In contrast to international guidelines that gave a weak recommendation for levofloxacin prophylaxis in children with acute myeloid leukemia (AML) and relapsed acute lymphoblastic leukemia (ALL), the ECIL-8 guideline does not recommend antibacterial prophylaxis in children with cancer. These differences are caused by different strategies for generating clinical practice guidelines (e.g. including/excluding observational studies).
Mold-active antifungal prophylaxis is indicated in high-risk patients, such as children with AML, relapsed leukemia, hematopoietic cell transplant (HCT) recipients, and subpopulations of children with ALL. The preferred agent for this indication depends on a number of factors, such as concomitant medication, age, and comorbidities.
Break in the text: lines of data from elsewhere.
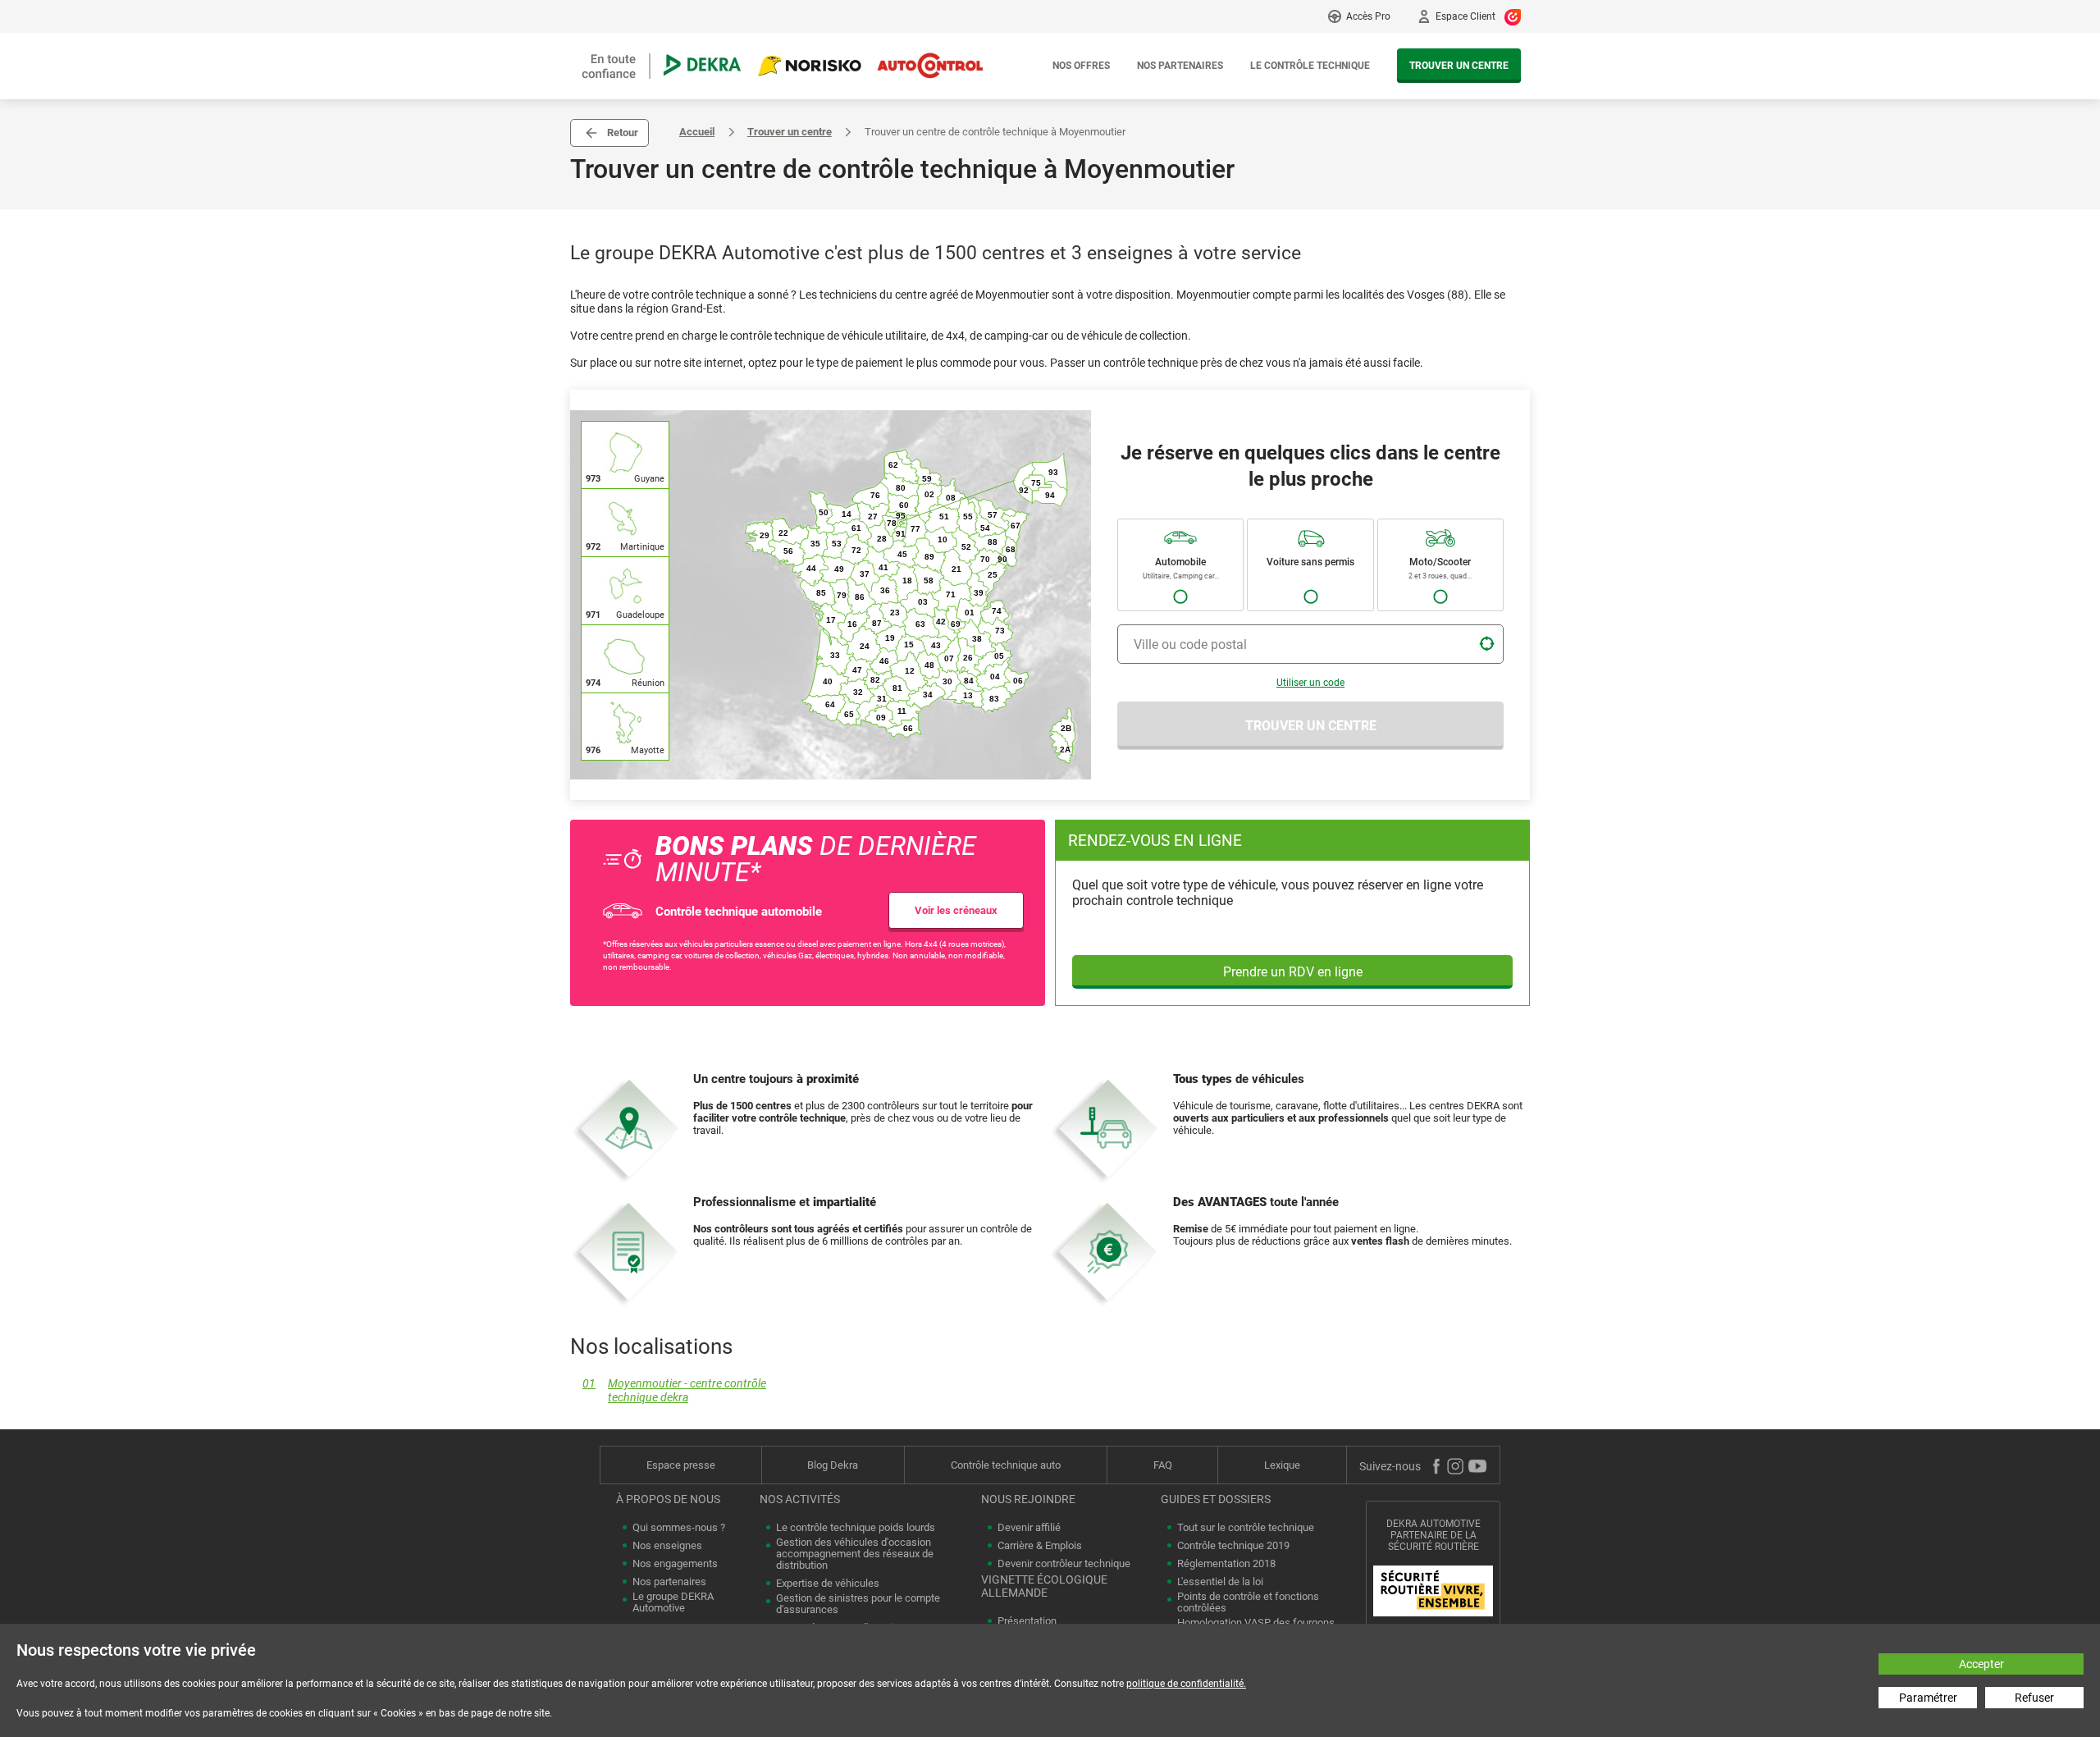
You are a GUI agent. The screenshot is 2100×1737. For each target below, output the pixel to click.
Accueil (696, 132)
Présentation (1027, 1621)
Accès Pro (1368, 16)
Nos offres (1081, 65)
Empirical antibacterial therapy is a long-standing standard of care in febrile neutropenic children. In clinically stable patients at low risk for infections with a resistant pathogen, monotherapy with an anti-pseudomonal non-carbapenem β-lactam plus β-lactamase inhibitor combination or a fourth-generation cephalosporin is recommended. In clinically unstable patients, a carbapenem with or without a second Gram-negative active agent, and with or without a glycopeptide should be given, whereas in patients colonized or previously infected with a resistant pathogen, treatment should be adjusted on the basis of the results of prior resistance testing.
Empirical antifungal therapy using caspofungin or liposomal amphotericin B should be given to febrile patients with an expected absolute neutrophil count (ANC) ≤500/µl for at least 10 days, who do not respond to empirical broad-spectrum antibiotics. Pre-emptive antifungal therapy based on imaging and galactomannan findings could be an alternative strategy.
In addition to targeted treatment for established fungal infections, reductions in immunosuppression, and surgical management need to be considered.
Declaration of interest
K. Bochennek served as a consultant to EUSA Pharma. T. Lehrnbecher served as a consultant to Basilea, Gilead Sciences, Pfizer, Merck/MSD, Mundipharma, and Roche, and in the speaker’s bureau of Gilead Sciences, Merck/MSD, EUSA Pharma, Pfizer, and Sanofi Pasteur. The authors have no other relevant affiliations or financial involvement with any organization or entity with a financial interest in or financial conflict with the subject matter or materials discussed in the manuscript apart from those disclosed.
Reviewer disclosures
Peer reviewers on this manuscript have no relevant financial or other relationships to disclose.